Document segment:
###

Nanoconcrete (also spelled nano concrete or nano-concrete) is a form of concrete that contains Portland cement particles that are no greater than 100 μm and particles of silica no greater than 500 μm, which fill voids that would otherwise occur in normal concrete, thereby substantially increasing the material's strength. It is also a product of high-energy mixing (HEM) of conventional cement, sand and water which is a bottom-up approach of nano technology.

== Role of nano particles ==
Incorporating ultra-fine particles into a Portland-cement paste within a concrete mixture in accordance with top-down approach of nano technology reduces the void space between the cement and aggregate in the cured concrete. This improves strength, durability, shrinkage and bonding to steel reinforcing bars.

Recent studies have explored the use of computer vision techniques for detecting structural changes in lightweight concrete modified with nanoparticles. These approaches enable non-destructive assessment of microstructural heterogeneity and degradation processes in advanced cement-based materials.

###

Items from a data source:
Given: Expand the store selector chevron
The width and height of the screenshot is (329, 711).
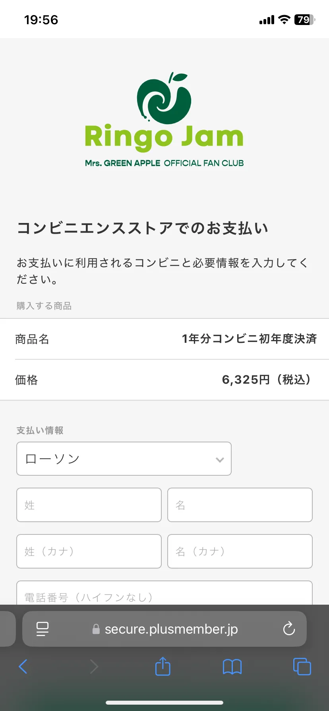Looking at the screenshot, I should coord(220,460).
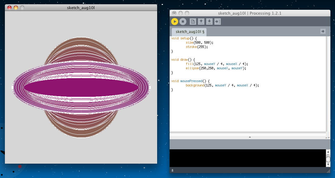This screenshot has width=335, height=178.
Task: Select the sketch_aug10l tab
Action: tap(190, 32)
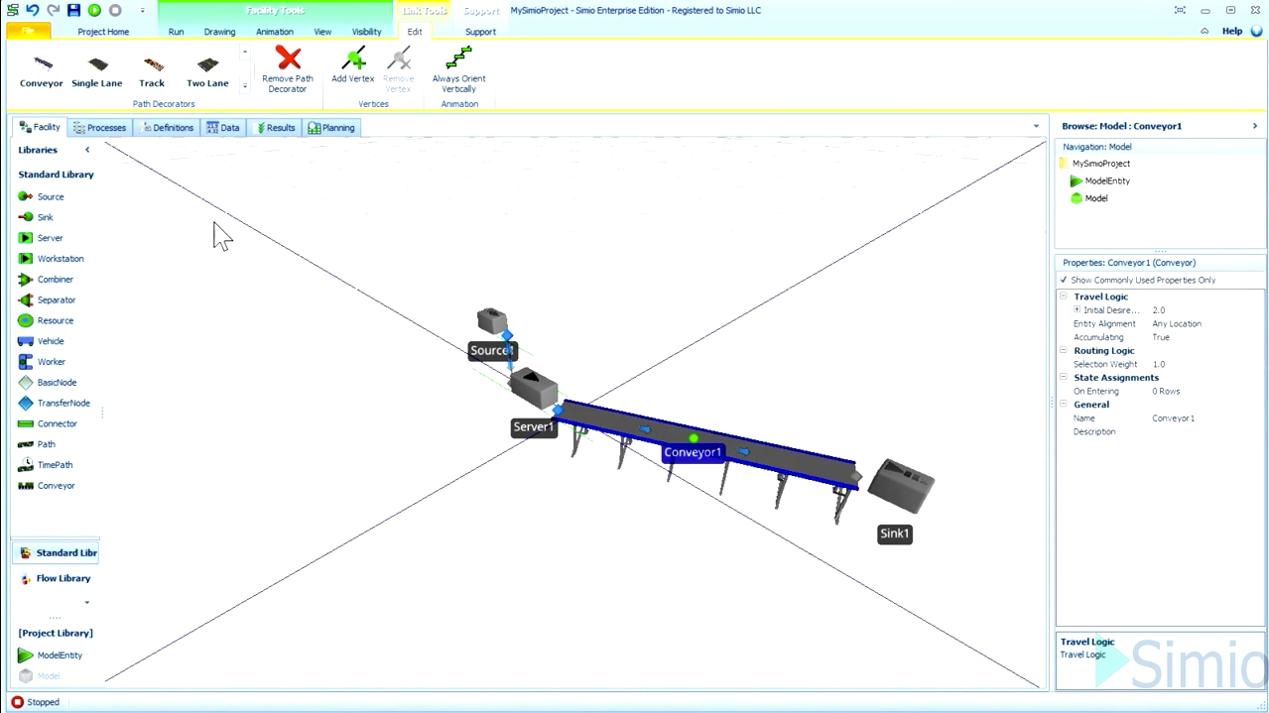Click the Remove Path Decorator icon
1269x713 pixels.
point(288,60)
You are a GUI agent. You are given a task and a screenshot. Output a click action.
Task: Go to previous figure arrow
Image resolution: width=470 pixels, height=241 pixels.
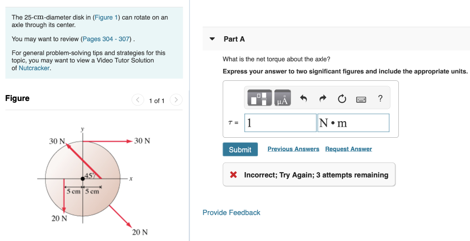[x=138, y=100]
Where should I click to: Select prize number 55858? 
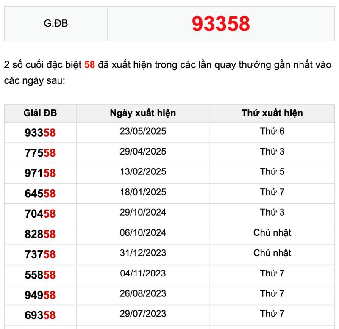pos(40,275)
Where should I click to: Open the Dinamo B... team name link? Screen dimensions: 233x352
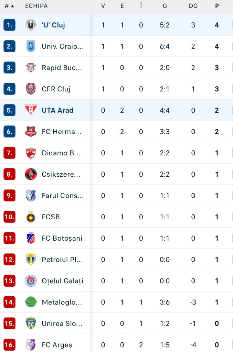click(x=61, y=153)
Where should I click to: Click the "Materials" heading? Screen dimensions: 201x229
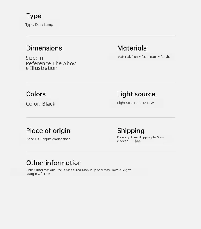[x=132, y=48]
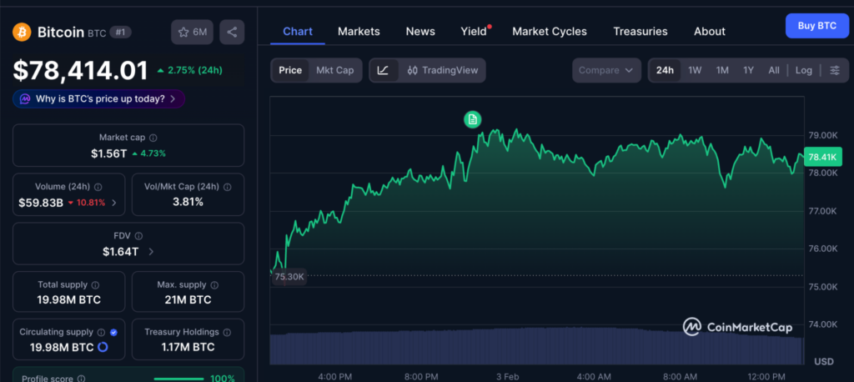Open the chart settings sliders icon
Viewport: 854px width, 382px height.
click(834, 70)
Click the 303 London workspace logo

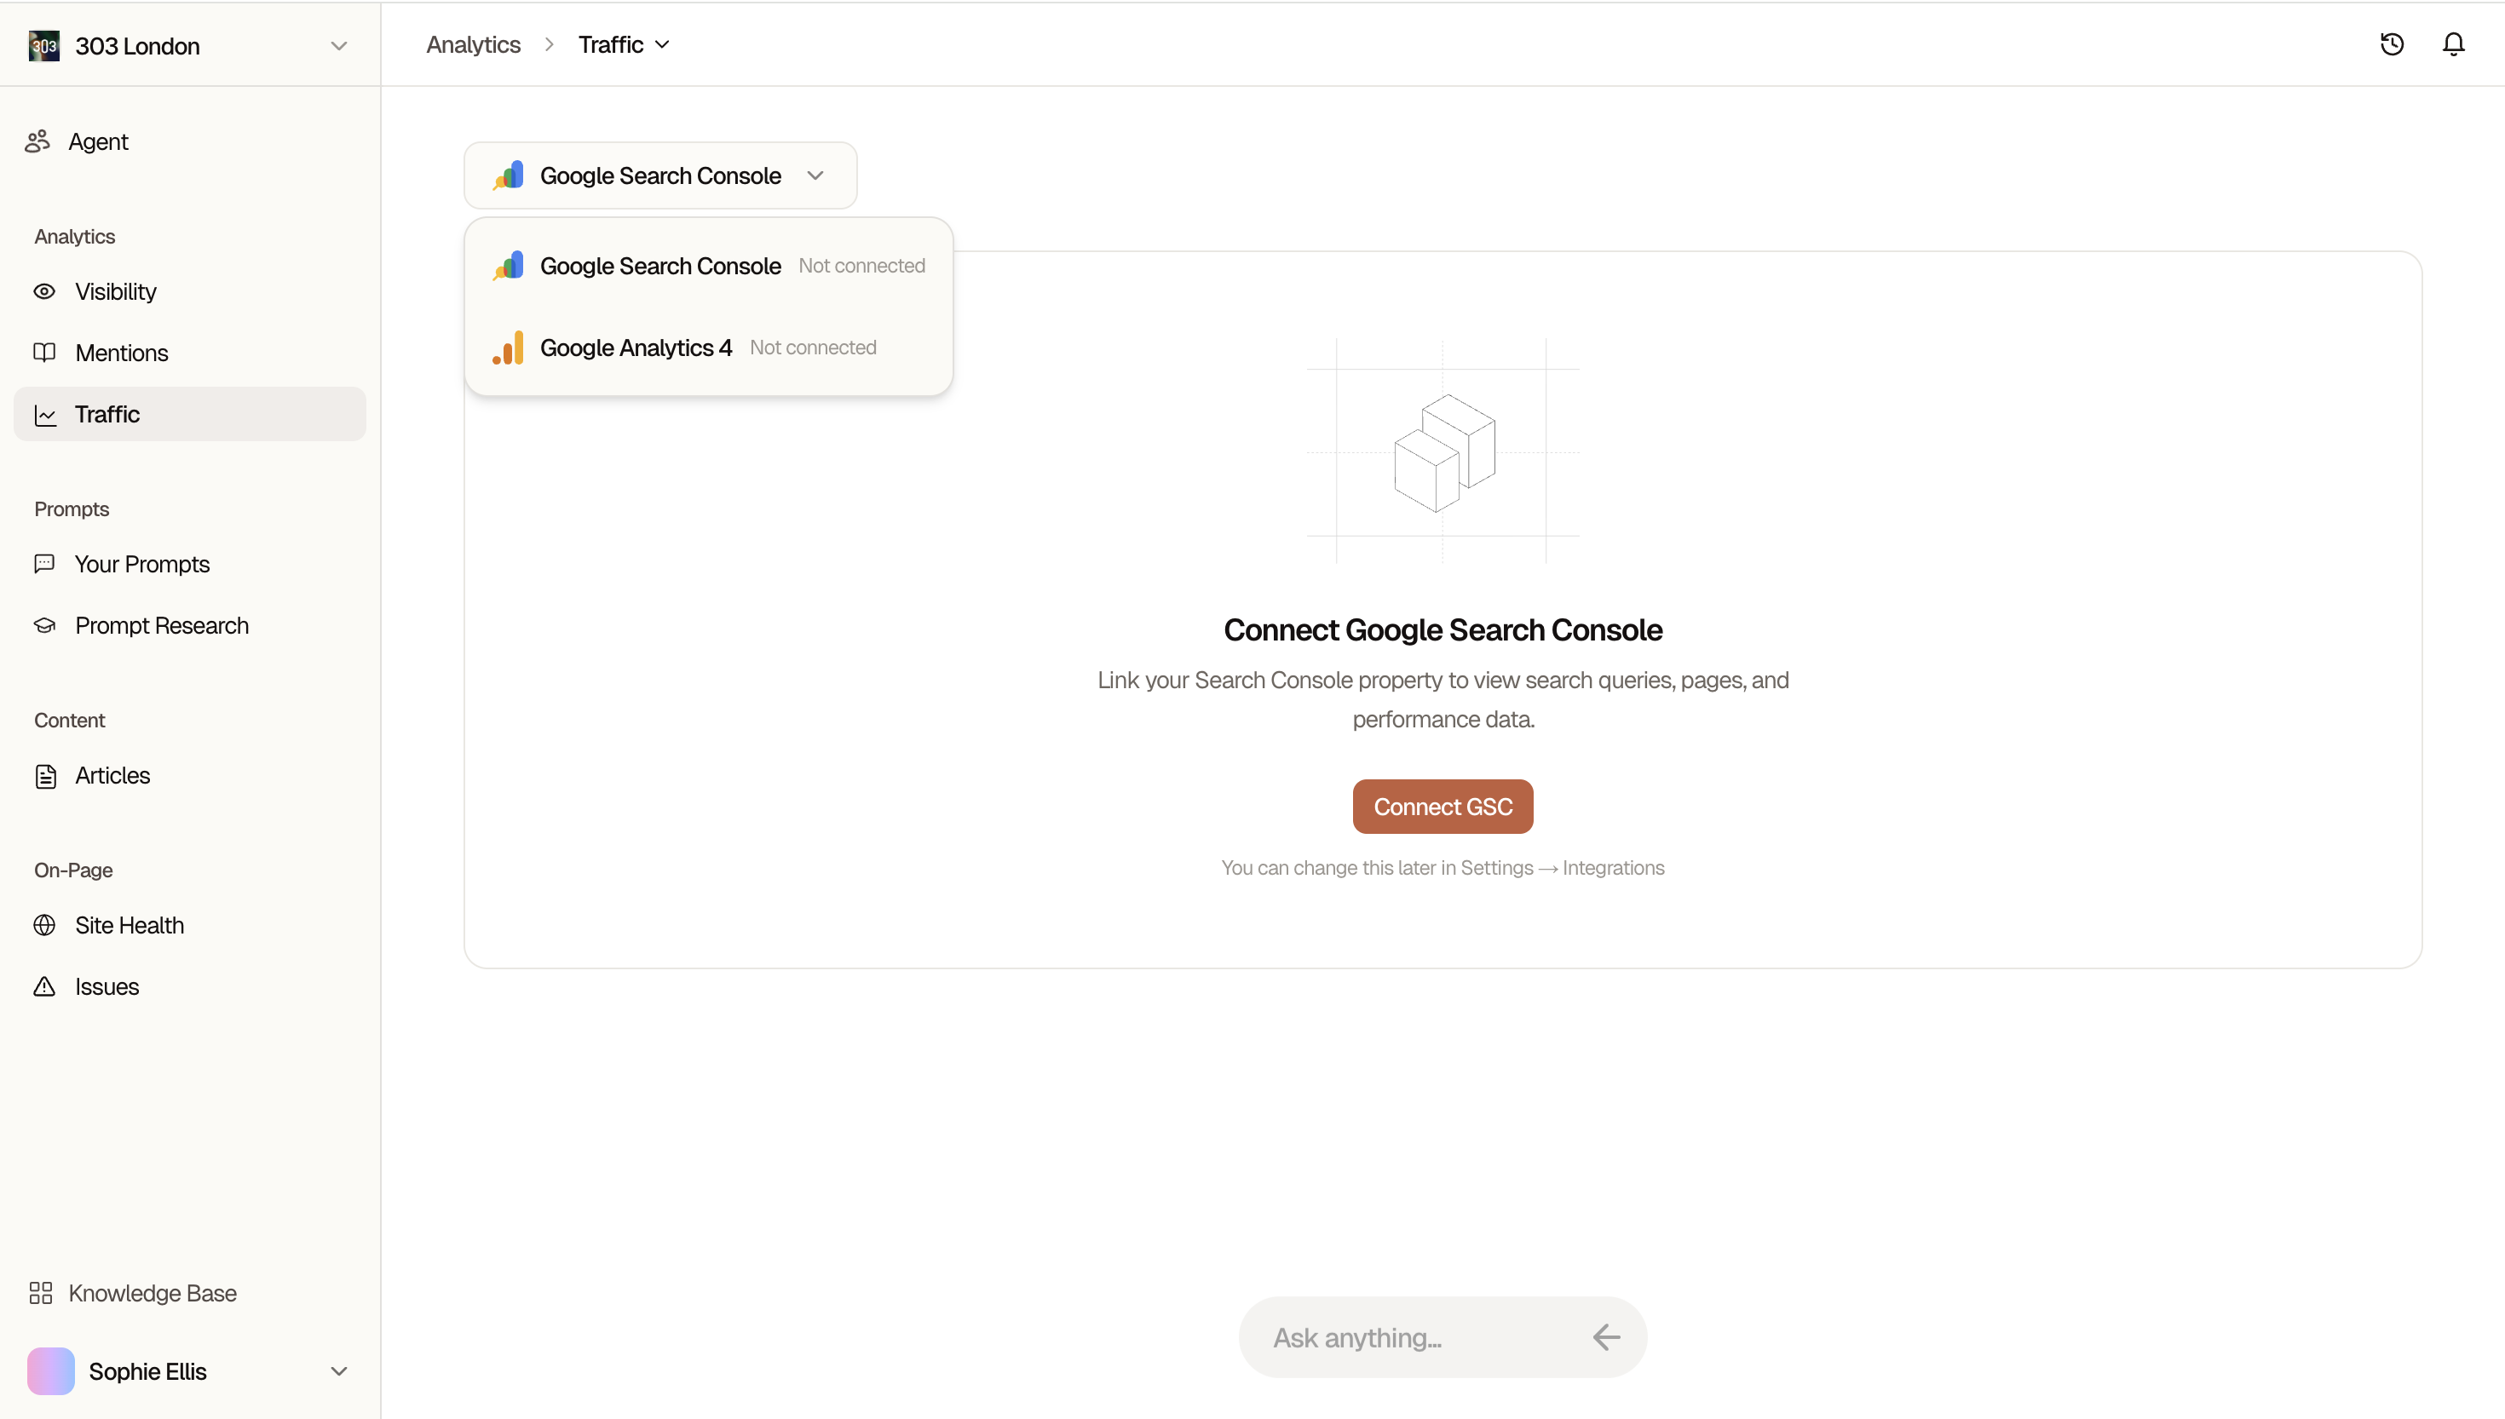click(44, 46)
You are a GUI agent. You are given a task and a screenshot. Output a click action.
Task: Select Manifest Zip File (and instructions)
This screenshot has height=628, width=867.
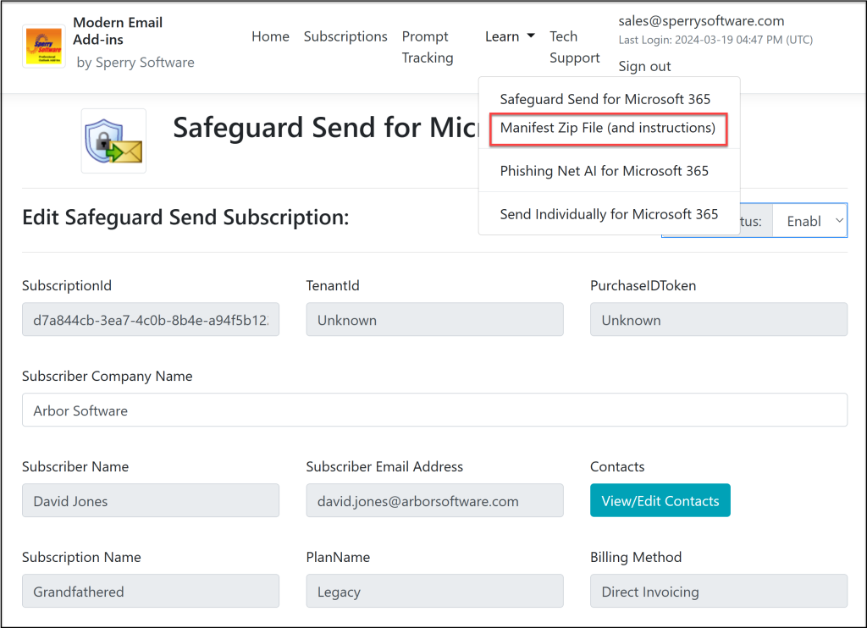(607, 129)
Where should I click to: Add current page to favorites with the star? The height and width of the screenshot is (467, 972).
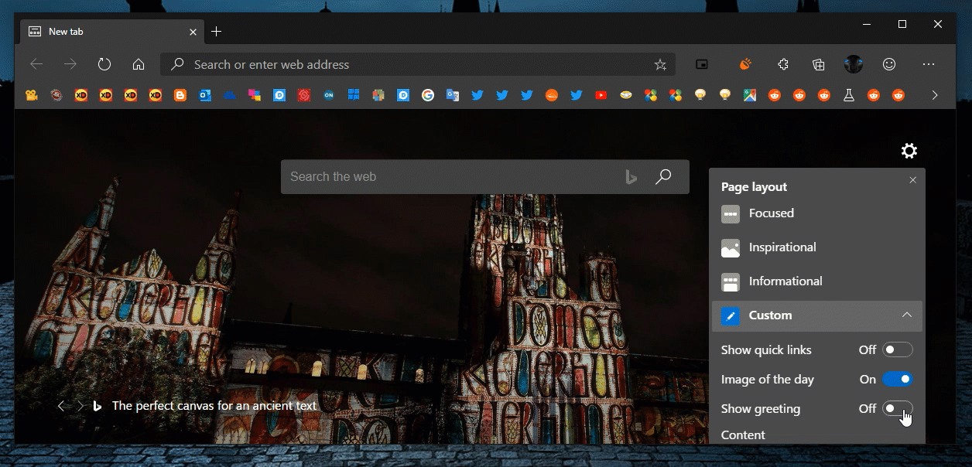coord(661,64)
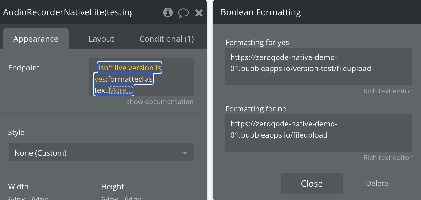
Task: Open Rich text editor under Formatting for yes
Action: [387, 91]
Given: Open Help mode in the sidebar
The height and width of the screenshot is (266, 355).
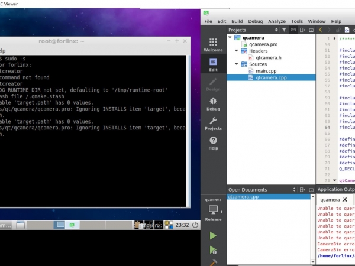Looking at the screenshot, I should [213, 142].
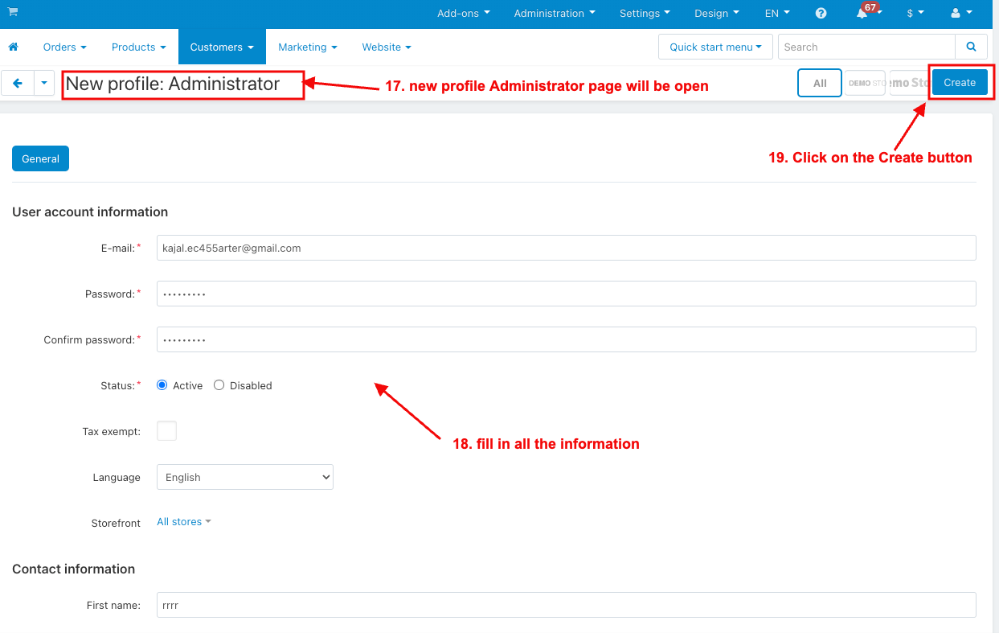999x633 pixels.
Task: Open the shopping cart icon
Action: pyautogui.click(x=13, y=12)
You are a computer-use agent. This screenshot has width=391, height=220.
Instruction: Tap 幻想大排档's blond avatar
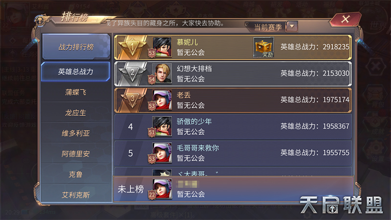[x=162, y=73]
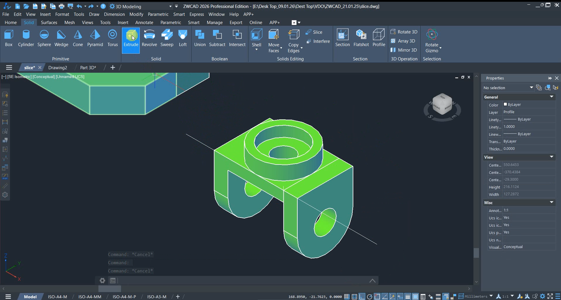Select the Revolve solid tool
The width and height of the screenshot is (561, 300).
[149, 38]
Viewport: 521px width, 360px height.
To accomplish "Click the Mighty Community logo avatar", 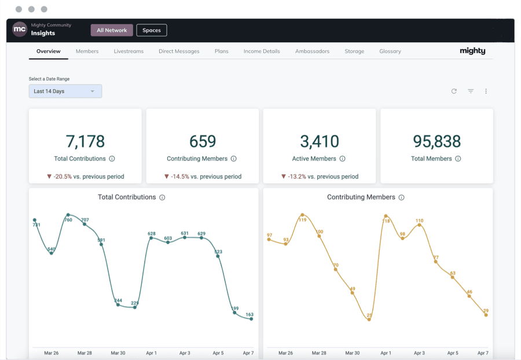I will [x=20, y=30].

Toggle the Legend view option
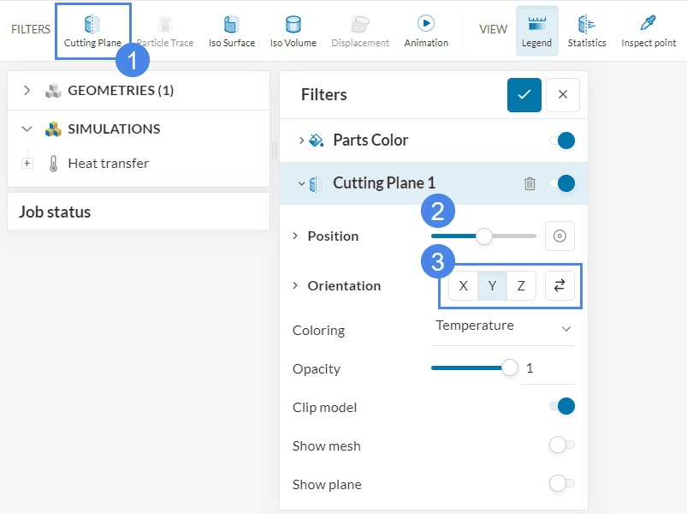click(536, 30)
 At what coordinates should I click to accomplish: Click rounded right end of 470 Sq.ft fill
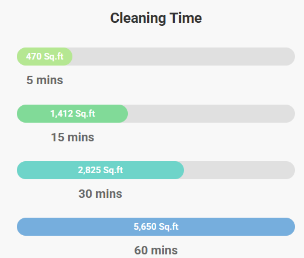(x=68, y=57)
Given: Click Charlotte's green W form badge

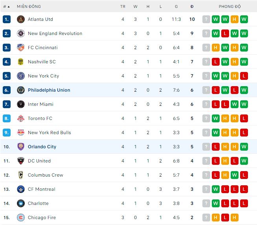Looking at the screenshot, I should tap(215, 203).
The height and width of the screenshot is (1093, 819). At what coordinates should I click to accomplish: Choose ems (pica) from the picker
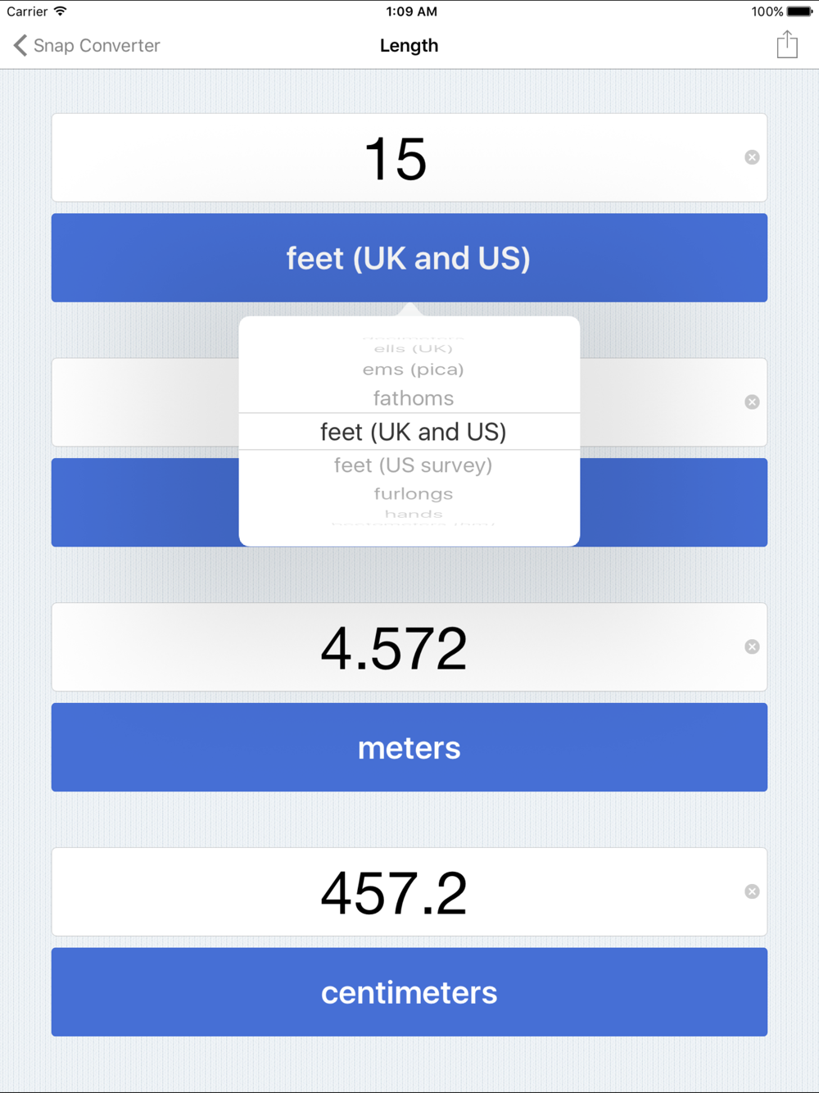(x=413, y=370)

###

Tasks for this exercise:
(1) In the nanoconcrete text, what is the maximum size of the silica particles?
(2) Supply the next part of the text on nanoconcrete, starting after its final sentence.

Task responses:
(1) No greater than 500 μm.

(2)
== Manufacture ==
To ensure the mixing is thorough enough to create nanoconcrete, the mixer must apply a total mixing power to the mixture of 30–600 watts per kilogram of the mix. This mixing must continue long enough to yield a net specific energy expended upon the mix of at least 5000 joules per kilogram of the mix. and may be increased to 30–80 kJ per kilogram. A superplasticizer is then added to the activated mixture which can later be mixed with aggregates in a conventional concrete mixer. In the HEM process, the intense mixing of cement and water with or without sand in conditions of quasi-laminar flow, Reynolds number 20-800 provides dissipation and absorption of energy by the mixture and increases shear stresses on the surface of cement particles. As a result, the temperature of the mixture increases by 20–25 and more degrees Celsius. This intense mixing serves to deepen hydration process inside the cement particles. The nano-sized colloid Calcium Silicate Hydrate (C-S-H) formation increased several times compared with conventional mixing. Thus, the ordinary concrete transforms to nanoconcrete.
The initial natural process of cement hydration with formation of colloidal globules about 5 nm in diameter spreads into the entire volume of cement–water matrix as the energy expended upon the mix.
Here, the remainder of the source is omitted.